◆ **Records**
:::::
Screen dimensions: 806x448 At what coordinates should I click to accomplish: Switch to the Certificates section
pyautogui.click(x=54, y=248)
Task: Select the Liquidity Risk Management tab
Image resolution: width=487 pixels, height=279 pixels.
:::::
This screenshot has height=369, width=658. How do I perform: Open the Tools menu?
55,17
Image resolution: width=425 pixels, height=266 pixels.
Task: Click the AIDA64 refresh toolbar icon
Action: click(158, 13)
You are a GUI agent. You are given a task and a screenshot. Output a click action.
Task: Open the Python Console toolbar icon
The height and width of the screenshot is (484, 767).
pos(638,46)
:::::
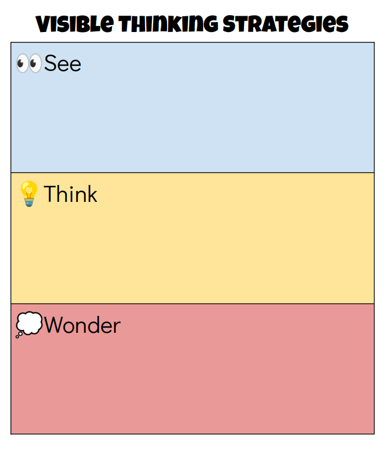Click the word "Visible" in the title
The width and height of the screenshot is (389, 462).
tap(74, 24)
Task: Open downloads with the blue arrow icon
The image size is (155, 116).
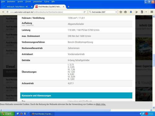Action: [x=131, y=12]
:::::
◆ **The task**
Starting at the line that has "Screen dimensions: 806x448" and ending at the line that has "Image resolution: width=487", please write out the lines above exactly, leaving out all others.

◆ **The answer**
Screen dimensions: 806x448 At what coordinates should I click to accomplish: Switch to the Certificates section
pyautogui.click(x=54, y=248)
Task: Select the Liquidity Risk Management tab
Image resolution: width=487 pixels, height=279 pixels.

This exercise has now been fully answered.